Accusing the Congress of “playing dirty politics” involving the tea community, AGP spokesman Jagdish Bhuian put a set of questions before the Congress, asking it to come clear on what the party’s governments had done for the community’s development.

He dared the Congress to make public the schemes the party had implemented for improving the lot of the community. The Congress had alleged that the AGP, in its election campaign against PCC chief Paban Singh Ghatowar, had dubbed him an outsider as he hails from the tea community.

The AGP vehemently denied the charge, saying the tea tribes were an inalienable part of Assamese society. Bhuian said the Congress was levelling baseless allegations against the party as the tea community, which the Congress considered its “votebank”, had voted against the party in the current Lok Sabha elections.

The regional party said the tea community was distancing itself from the Congress in protest against its policy of neglecting and exploiting the community.

“Did Ghatowar question chief minister Tarun Gogoi as to why the highest number of people who died in police firing during the past three years of Congress rule was from the tea community?” the AGP asked.

It further asked why Ghatowar did not resign after seven persons from the tea community died in police firing while demanding bonus in Paneri last year.

The AGP spokesperson alleged that Congress MPs, including Ghatowar, were silent in Parliament over his party’s demand for a separate ministry for the tea sector.

He said Ghatowar and his party should also inform the people as to why the Congress has always deprived the community of higher education.

“How many English medium schools have been set up by Congress governments over the years in the tea belt?” he further asked.

Bhuian said unlike the AGP, the Congress had not made explicit any stand over increasing the daily wages of tea labourers.



More demands for autonomy

Meanwhile, the repercussions of the creation of the interim Bodoland Territorial Council for the Bodo tribe under the amended Sixth Schedule last year are getting increasingly visible in other tribal-dominated areas in the Assam plains.

In the wake of the Centre’s decision to gift the BTC to the Bodos to strike a lasting peace deal with the now disbanded Bodo Liberation Tiger, other ethnic communities primarily the Rabhas and Hajongs, Tiwas (earlier known as Lalungs) and Mishings have raised demands for similar autonomy under similar legislation.

These three major ethnic groups were granted autonomous councils by the state government in 1990s under a State Act, but are obviously not satisfied with their status. They have declared these existing councils as “ill equipped to serve the interests of the tribal communities” and thus justified their demand for BTC-like autonomy.

A violent manifestation of the clamour for greater autonomy from the Rabhas and Hajongs exploded in Goalpara district of Western Assam, on the southern bank of river Brahmaputra, a bare 90-minute drive from Guwahati, the commercial hub of the North-east. Three members of All Rabha Students Union were killed last week at Krishnai while trying to enforce a bandh called to press the greater autonomy demand. They were lynched at a market and the seeds of mistrust and communal hatred were sown with the eruption of ethnic clashes involving Muslims and others. Subsequently, five more dead bodies were recovered from different parts of the area. Night curfew is still enforced although the administration has done a good job to keep the temperature under control.

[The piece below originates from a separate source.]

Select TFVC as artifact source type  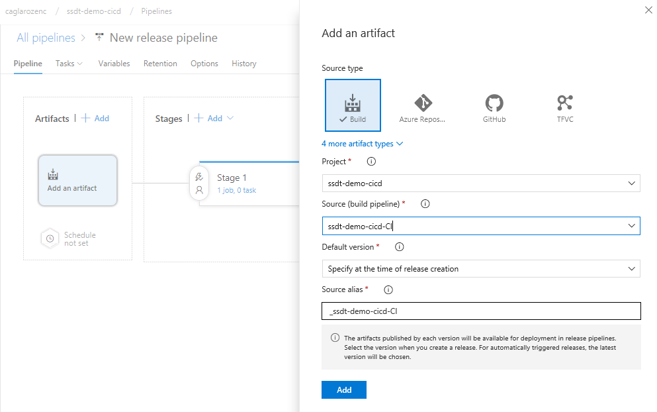(564, 106)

However, on the ground, communities are becoming polarised along pro-autonomy and anti-autonomy lines surely but silently signalling volatile days ahead for the people living in that part of Assam. The incident may be small in the scale of violence but it was sufficiently significant to draw an unusual and sharp reaction from the chairman of the United Liberation Front of Asom, which has been lying low since the Bhutan crackdown on its forces which scattered and killed many cadres. In a statement, Arabinda Rajkhowa blamed the Rashtriya Swayam Sevak Sangh, the Bharatiya Janata Party and the Research and Analysis Wing of the Centre for the killings and urged the different groups to continue to live in amity.

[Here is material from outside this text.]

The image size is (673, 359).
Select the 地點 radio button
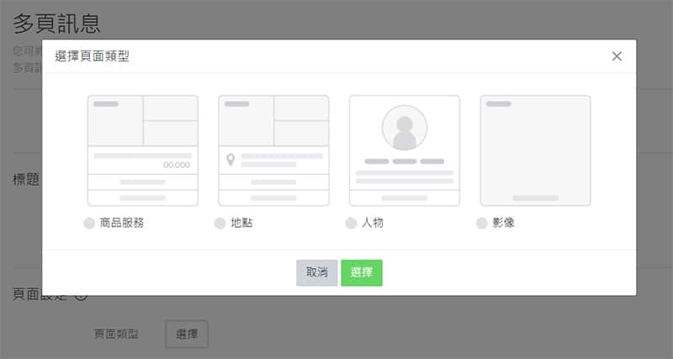(220, 224)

Ethnic divisions are older than the state, where simmering ethnic divisions have bubbled for years before erupting in violent clashes and riots, taking administrations by surprise. The complexity of ethnic relations in the narrow Assam valley often defies definition and causes political and administrative exasperation - in some areas a group, which is an ethnic majority in other areas, is a minority!

A few kilometres on the highway and one may be meeting with Tiwas; a few kilometres on their space is taken by Bengali-speaking Muslims; further on, the Rabhas and Deoris dominate. Ethnic groups are no respecters of district or state borders - thus there are pockets of Khasis near Guwahati who have lived in the area for generations while the majority of that ethnic group is in Meghalaya. This is hardly surprising in a state with 22 major tribes and a region of eight states that has, at last count, some 350 distinct ethnic groups, with a few with connections in Myanmar, China and Bangladesh.

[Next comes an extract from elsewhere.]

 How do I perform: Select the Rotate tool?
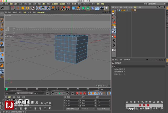tap(27, 8)
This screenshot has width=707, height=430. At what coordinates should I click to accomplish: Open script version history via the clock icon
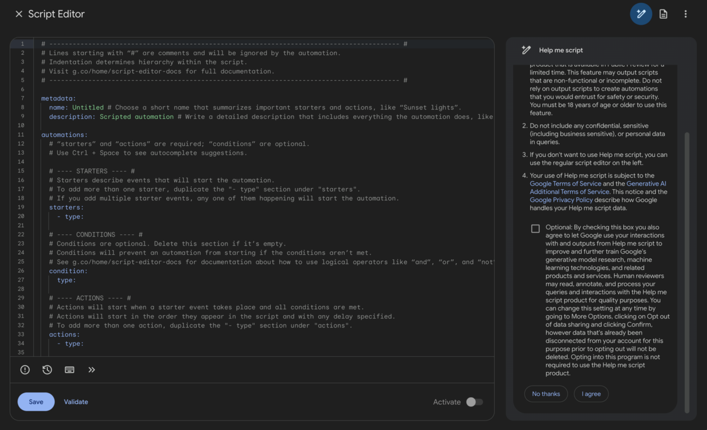point(47,369)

Chief minister Tarun Gogoi has stated that his government was not against granting more autonomy under the amended Sixth Schedule. However, as the final decision in this matter rests with the Centre, the state government has instructed its Cabinet sub-committee on this matter to prepare a set of recommendations to be sent to New Delhi soon.

The question is whether the “grant of more autonomy” holds the key to all round development of ethnic groups in the state or not. The autonomous district councils of Karbi Anglong and North Cachar Hills - these are autonomous councils for basically Karbi and Dimasa tribes respectively - are shown up in very poor light in this regard.

Decades after the formation of these two autonomous councils, a rich and powerful elite among the Karbis and Cacharis has grown while the light of development, income improvement and education have failed to reach far flung areas where people still live in primitive conditions. The state of affairs in these two autonomous hill districts has severely dented the credibility of those running the councils. The present system of granting autonomy to tribals in Assam runs the risk of creating only a creamy layer within the community while common folk continue to languish.



Dimasa-Karbi rivalry

The militant Dima Halam Daogah (DHD) has denied reaching an agreement with the National Democratic Front of Bodoland (NDFB) to create fresh trouble in south Assam. The North Cachar Hills- based militant outfit, in a one-page statement faxed to a newspaper, The Telegraph, said no such understanding was reached with the Bodo outfit, as alleged by Karbi Anglong deputy commissioner Anurag Goel.

In the statement, one Dao Raja, who identified himself as the publicity secretary of the outfit, said, “Since the DHD is observing a ceasefire with the authorities in North Cachar, there is no scope for any collaboration with the NDFB.

“We regret that the Karbi Anglong district deputy commissioner hurled such an allegation without studying the ground reality in this regard,” the DHD publicity secretary said.

The DHD also alleged that the Karbi Anglong superintendent of police was bent on creating “bad blood” between the Dimasa-Karbi tribes by alleging that the DHD was involved in a recent grenade attack on the Autonomous State Demand Committee (ASDC) office at Diphu. Five Karbis were injured in the attack.

The statement denied the DHD’s hand in the attack.

Dao Raja said such allegations by the authorities at a time when the DHD and its ally, the United Democratic People’s Solidarity (pro-talk faction), were trying to usher in peace in the insurgency-ravaged twin districts of North Cachar and Karbi Anglong were “very unfortunate”.

Referring to recent media reports that Dispur would petition the Union home ministry to rein in the DHD for its alleged ceasefire violations, Dao Raja said “peace is reigning at present in North Cachar”. He urged the Assam government to encourage the peace process.

Dao Raja said during the past few weeks, only one incident of abduction, allegedly by Hmar guerrillas, had occurred in North Cachar.